Collaborating with creative AI startup Playform AI, the group of dedicated researchers taught a machine to learn Beethoven’s entire body of work and replicate his creative process to finish the piece of music.
As described by participating Playform AI researcher Ahmed Elgammal in The Conversation, the team included Dr. Matthias Röder, the director of the music technology organization Karajan Institute, Austrian composer Walter Werzowa, Mark Gotham, a computational music expert, and musicologist Robert Levin.
Armed with a piano, a blackboard, and a stack of Beethoven’s sketchbooks, the team set to work thinking about how they could turn fragments of a musical masterpiece into whole movements true to the original vision Beethoven had for the music nearly 200 years ago.
The musical experts set to work transcribing the sketches from the 10th Symphony and ordering them while Elgammal taught the AI system to learn Beethoven’s style and how to take a melodic line and harmonize it. Through painstaking work, the AI reached a point of fluency where it could produce musical scores. These were then played for journalists, music scholars, and Beethoven experts for feedback. It would take 18 more months, but the team finally assembled two entire movements of more than 20 minutes apiece.

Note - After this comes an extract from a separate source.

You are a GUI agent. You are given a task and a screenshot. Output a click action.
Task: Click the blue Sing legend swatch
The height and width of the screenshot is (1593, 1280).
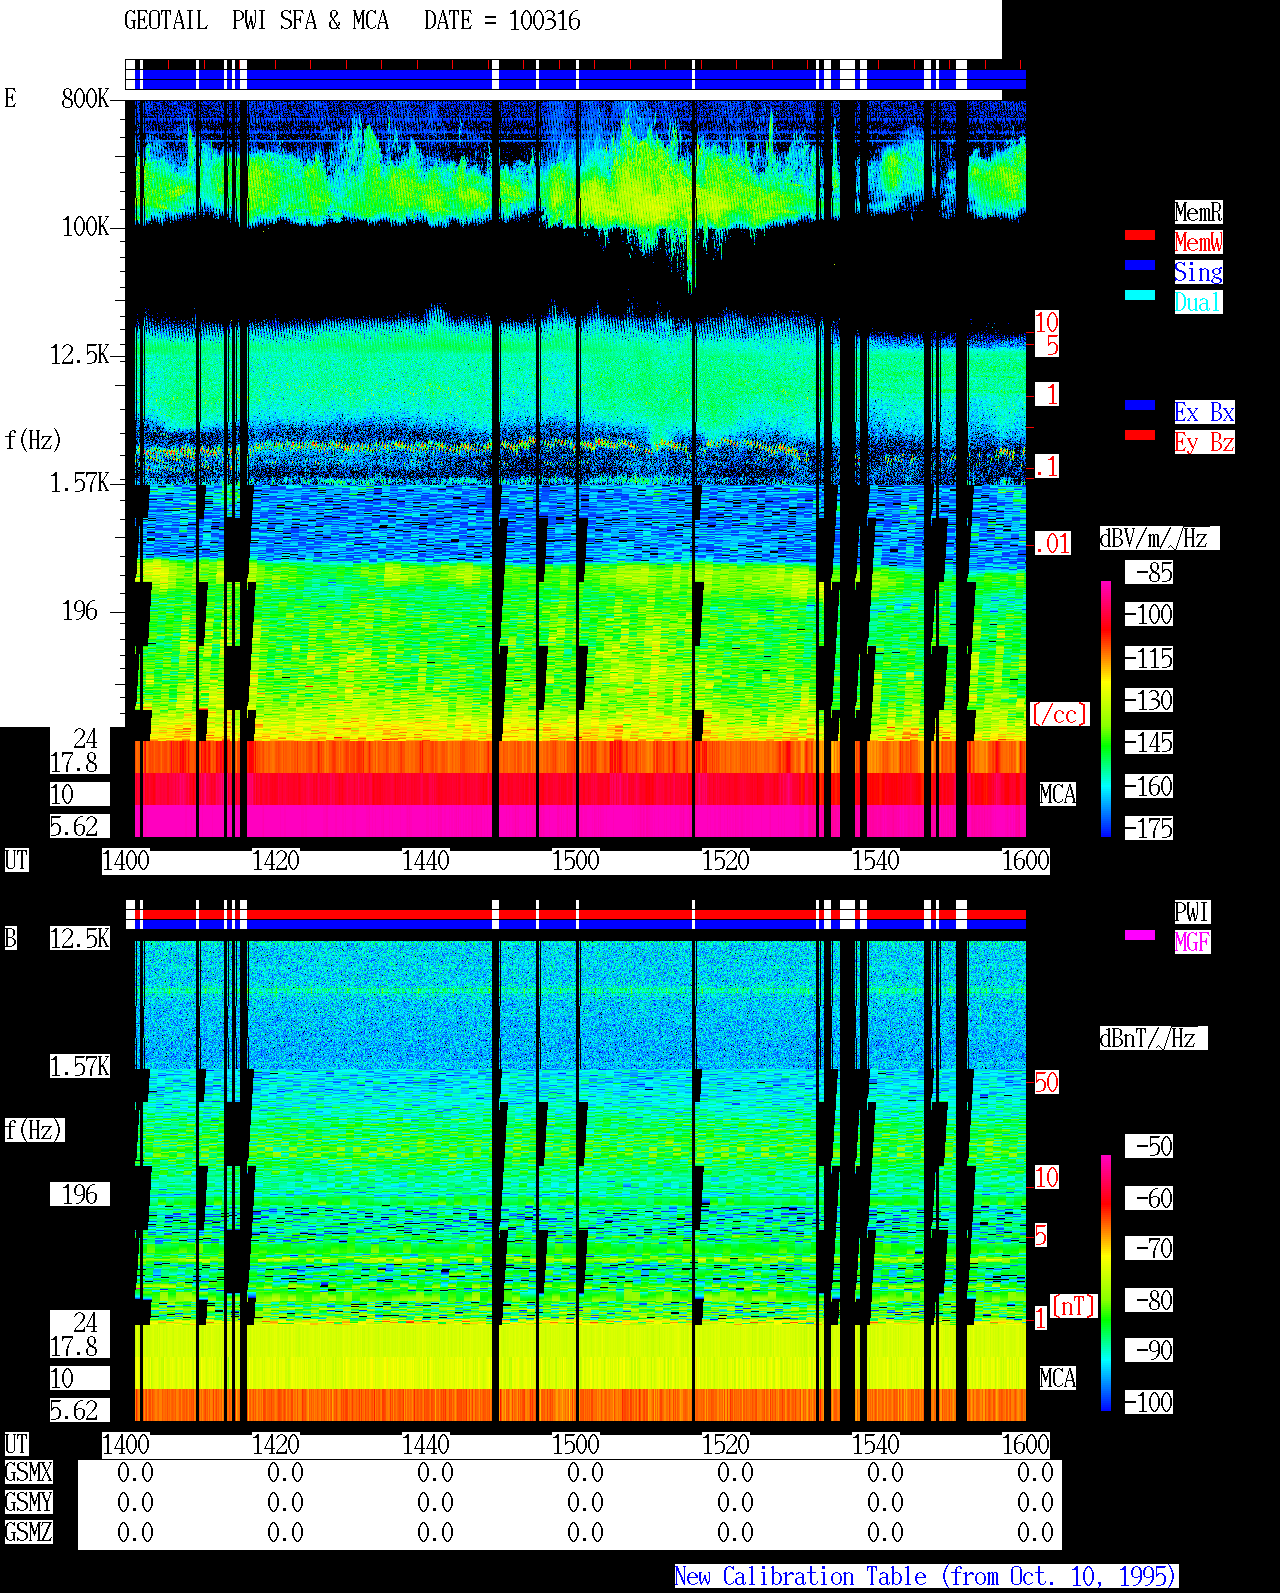tap(1140, 265)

The finalized piece, a completed version of Beethoven’s 10th Symphony, will be unveiled to the world on Oct. 9, 2021. There is no way to know for sure what path Beethoven would have taken in finishing the piece, but teaching an AI system to replicate his style is as close as we can get to reproducing his creative thinking in the modern age. Elgammal summarizes, “When it comes to the arts, I see AI not as a replacement, but as a tool – one that opens doors for artists to express themselves in new ways.”